Ces cinq derniers mots, « par lui-même ou par d’autres », marquèrent le début d’un mystère durable et d’une polémique célèbre, devenu le « crime du siècle » des années 1700 – un cliché en vogue à cette époque. Voltaire, le philosophe, dramaturge, propagandiste – « le plus grand amuseur de son époque » – et le plus grand des polémistes devint obsédé par cette affaire. Pendant des années, il travailla à effacer ce qu’il considérait comme une tache pour son pays, pour l’Église et pour les tribunaux. Finalement, quarante juges se réunirent à Paris pour examiner à nouveau l’affaire Calas. Il y a 250 ans, le verdict fut publié, retentissant encore et encore partout en Europe et bien au-delà. En faisant directement appel au peuple, Voltaire utilisa l’opinion publique pour lutter contre l’injustice. Selon certains juristes, cette affaire tristement célèbre marquait également les prémices du mouvement mondial en faveur de l’abolition de la peine capitale.
Les deux thèses
Le système judiciaire français du XVIIIe siècle offrait peu, voire aucune protection des suspects, et une rumeur pouvait s’avérer mortelle que la peste. Et justement, parmi la foule rassemblée devant la boutique de Jean Calas, des rumeurs se répandirent. À l’automne 1761, Calas avait 63 ans, il était père de quatre garçons et deux filles, et marié à une cousine lointaine du philosophe Montesquieu. Sa boutique, spécialisée dans le coton imprimé, « calicots et mousselines gaiement imprimés », fonctionnait assez bien. La famille, pour ceux qui étaient encore à la maison, vivait sur deux étages au-dessus de la boutique. Calas était un huguenot, autrement dit un protestant dans un pays qui demeurait fermement catholique. La loi interdisait la pratique du culte protestant et imposait des restrictions à ses fidèles, allant des biens qu’ils étaient autorisés à vendre jusqu’au choix de leur profession. La médecine et le droit leur étaient interdits en l’absence d’un acte de catholicité, qui pouvait aller de paire avec une preuve d’appartenance à cette confession. Marc-Antoine montrait peu d’intérêt pour les affaires paternelles. Il était diplômé en droit, mais refusant de se convertir ou de compromettre sa foi, il fut interdit d’exercice.

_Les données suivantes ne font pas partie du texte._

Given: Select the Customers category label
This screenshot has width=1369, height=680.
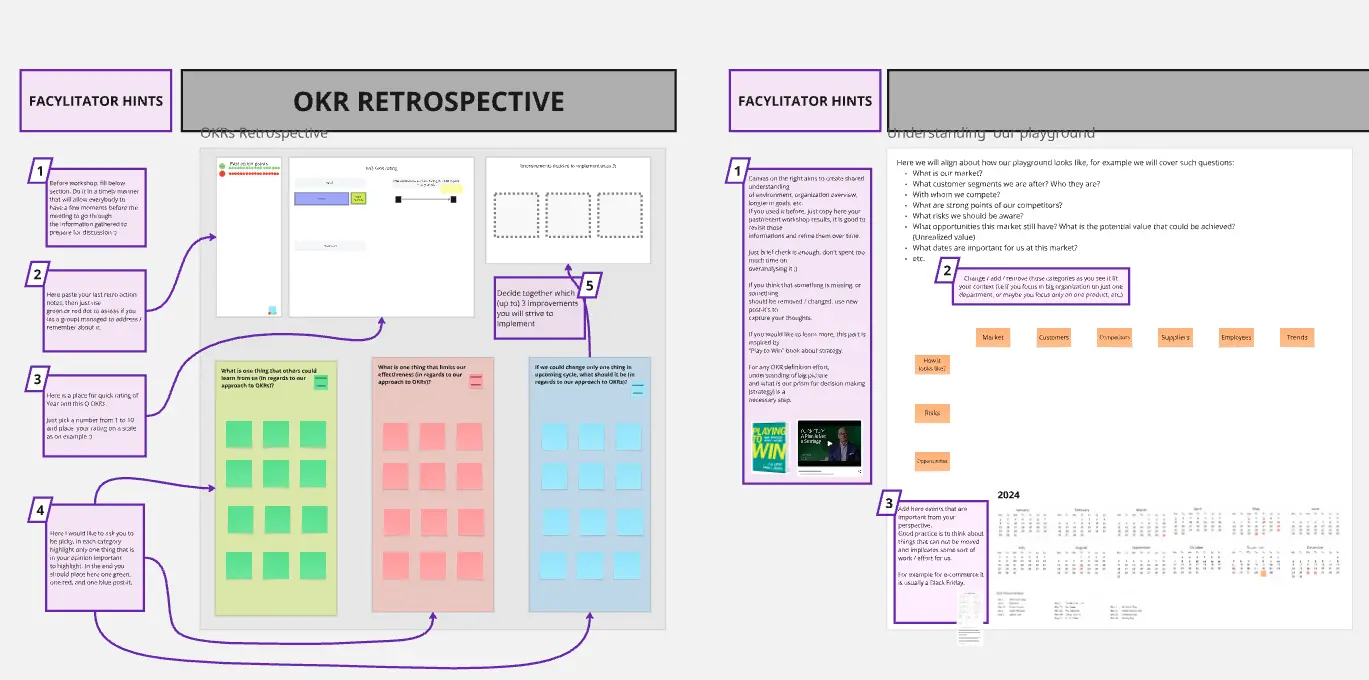Looking at the screenshot, I should click(1053, 338).
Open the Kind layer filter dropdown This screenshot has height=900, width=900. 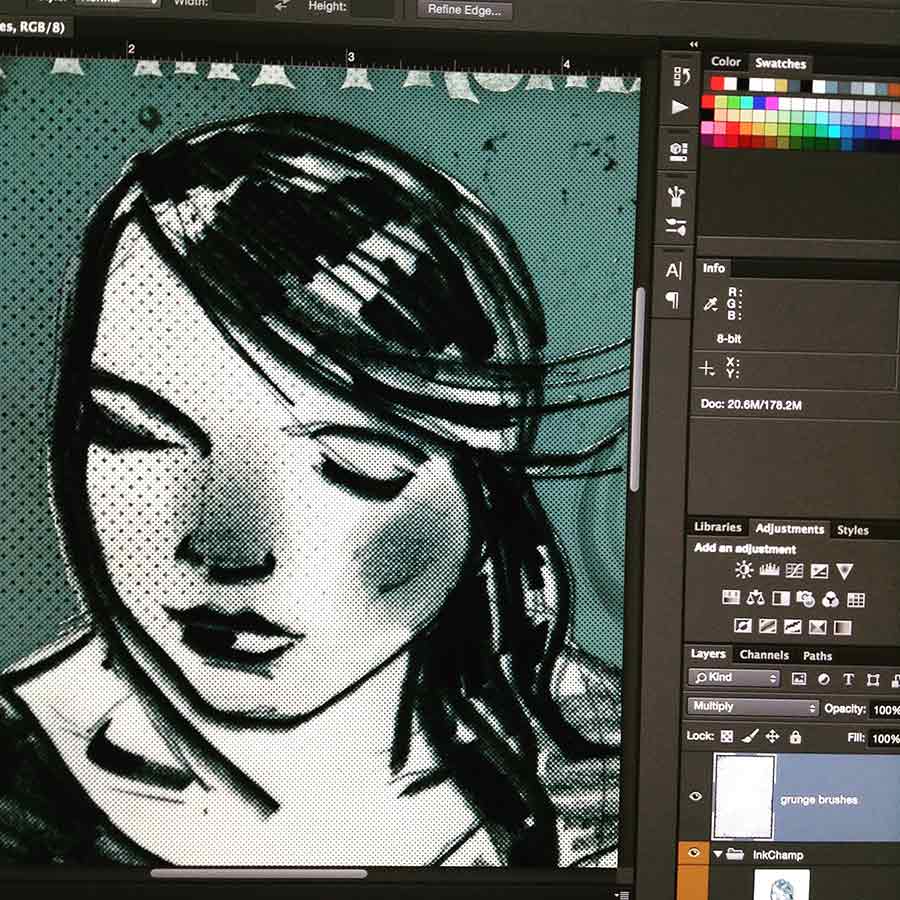[x=735, y=678]
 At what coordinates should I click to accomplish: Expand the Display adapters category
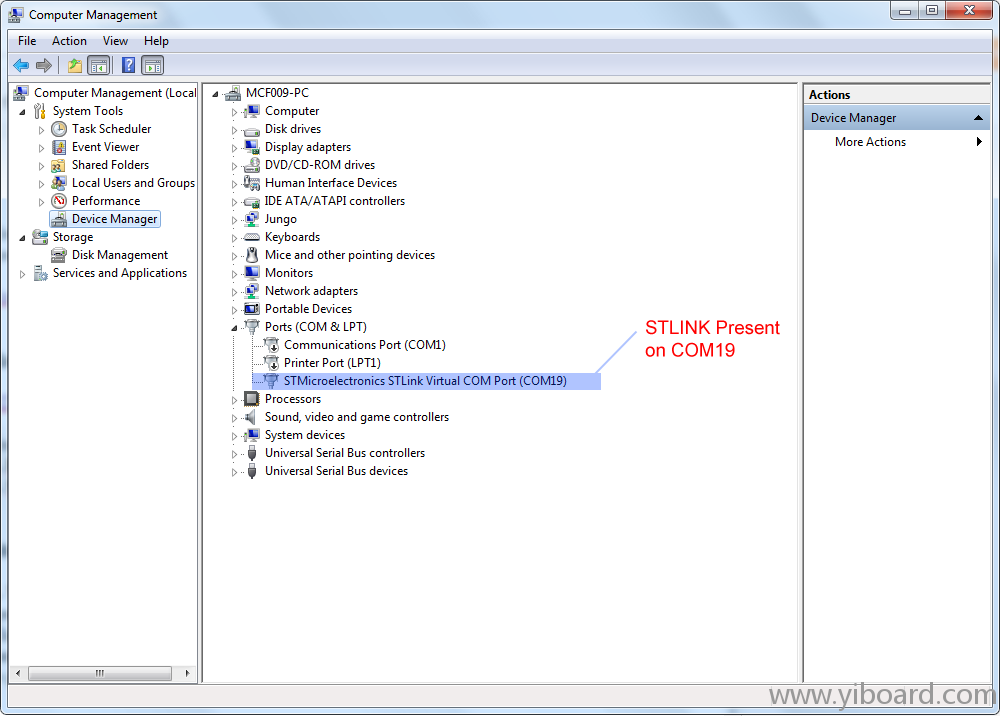pyautogui.click(x=235, y=148)
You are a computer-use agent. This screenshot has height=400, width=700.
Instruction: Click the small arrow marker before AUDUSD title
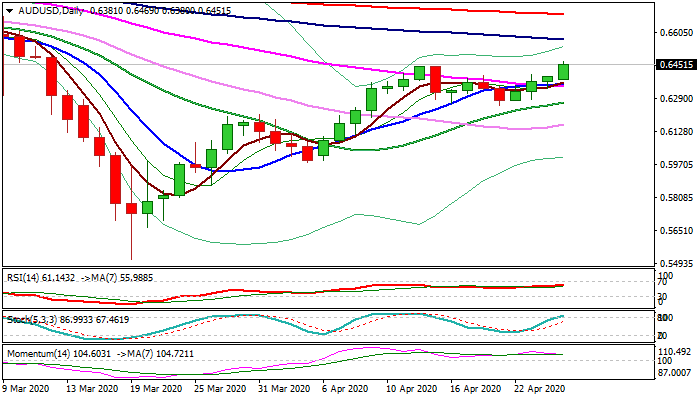[6, 9]
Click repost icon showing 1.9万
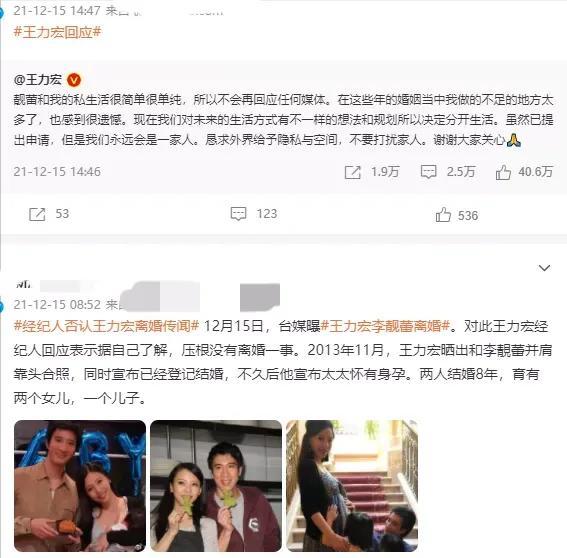This screenshot has height=558, width=567. click(x=353, y=172)
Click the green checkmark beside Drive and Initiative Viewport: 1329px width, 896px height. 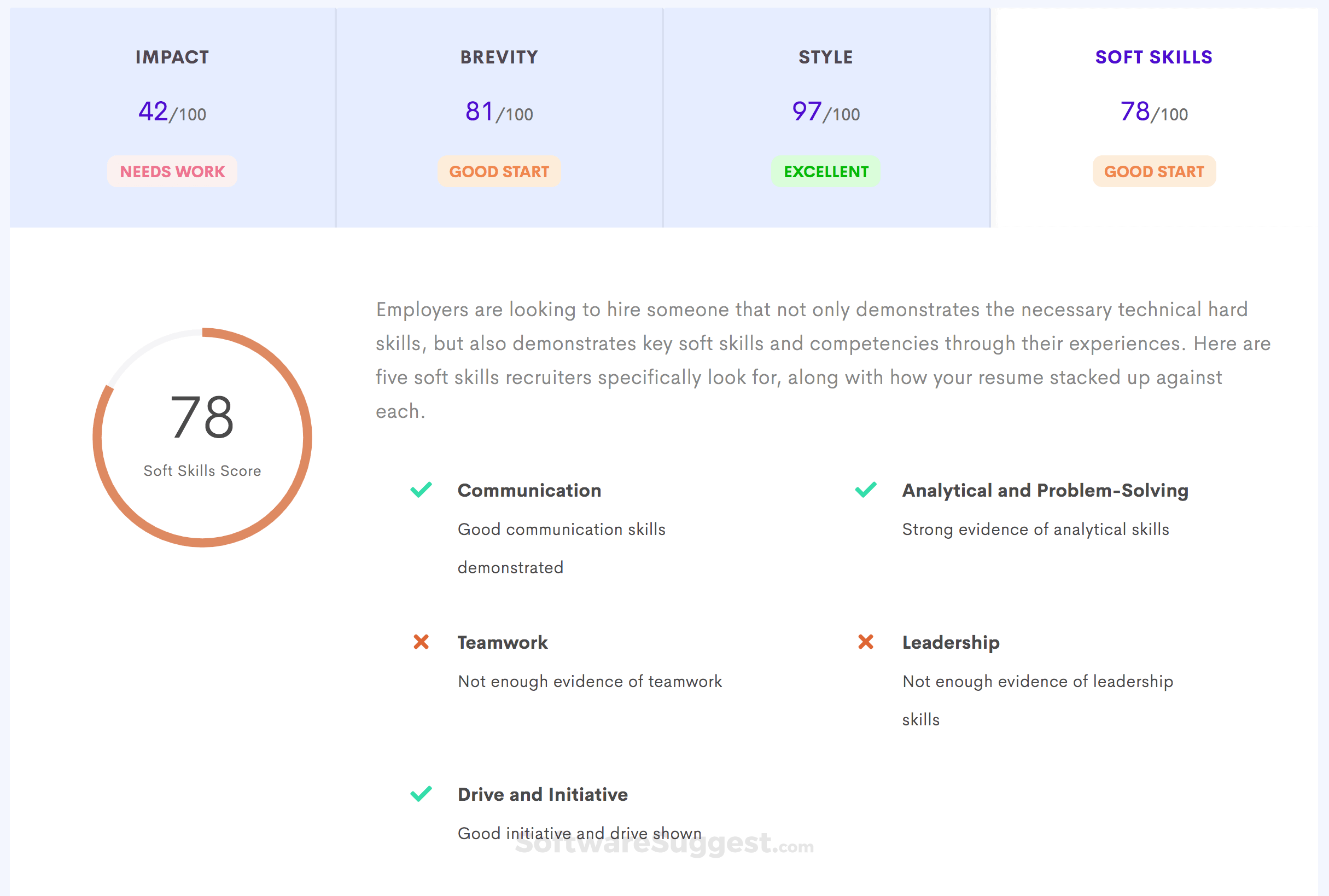coord(420,794)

Quelques heures avant sa mort, Marc-Antoine avait dîné à la maison avec cinq autres personnes : son père et sa mère, son frère Pierre, un invité et la servante catholique de la famille. La famille déclara – du moins au début – qu’après le départ de Marc-Antoine, Pierre et l’invité étaient descendus et l’avaient trouvé dans la boutique, victime d’un mystérieux intrus. Cependant, les murmures de la foule insinuèrent que le tueur venait de l’intérieur. Les soupçons se retournèrent contre la famille de Marc-Antoine, alimentés par la rumeur que celui-ci avait prévu de renoncer à sa foi et que son père, pour empêcher cet abandon, aurait comploté son assassinat. Jean Calas ainsi que les quatre autres personnes présentes cette nuit-là furent arrêtés. Trente-six heures plus tard, emprisonnés dans un cachot, ils changèrent leur récit. Ils déclarèrent que Marc-Antoine s’était suicidé et qu’ils l’avaient retrouvé pendu. Le père avoua avoir persisté à raconter cette histoire de meurtre par peur des conséquences de la vérité. À cette époque, les corps des suicidés pouvaient être déshabillés et traînés à travers les rues. À présent, deux versions des faits se contredisaient, toutes deux difficiles à prouver. Ou bien son père, sa mère (et son frère… et l’invité… et la servante catholique !) avaient œuvré ensemble pour étrangler Marc-Antoine, dont le corps ne témoignait d’aucun signe de lutte, ou bien il s’était suicidé en employant des méthodes difficiles à cerner. La famille affirma que Marc-Antoine s’était pendu à un billot de bois placé sur deux battants de porte.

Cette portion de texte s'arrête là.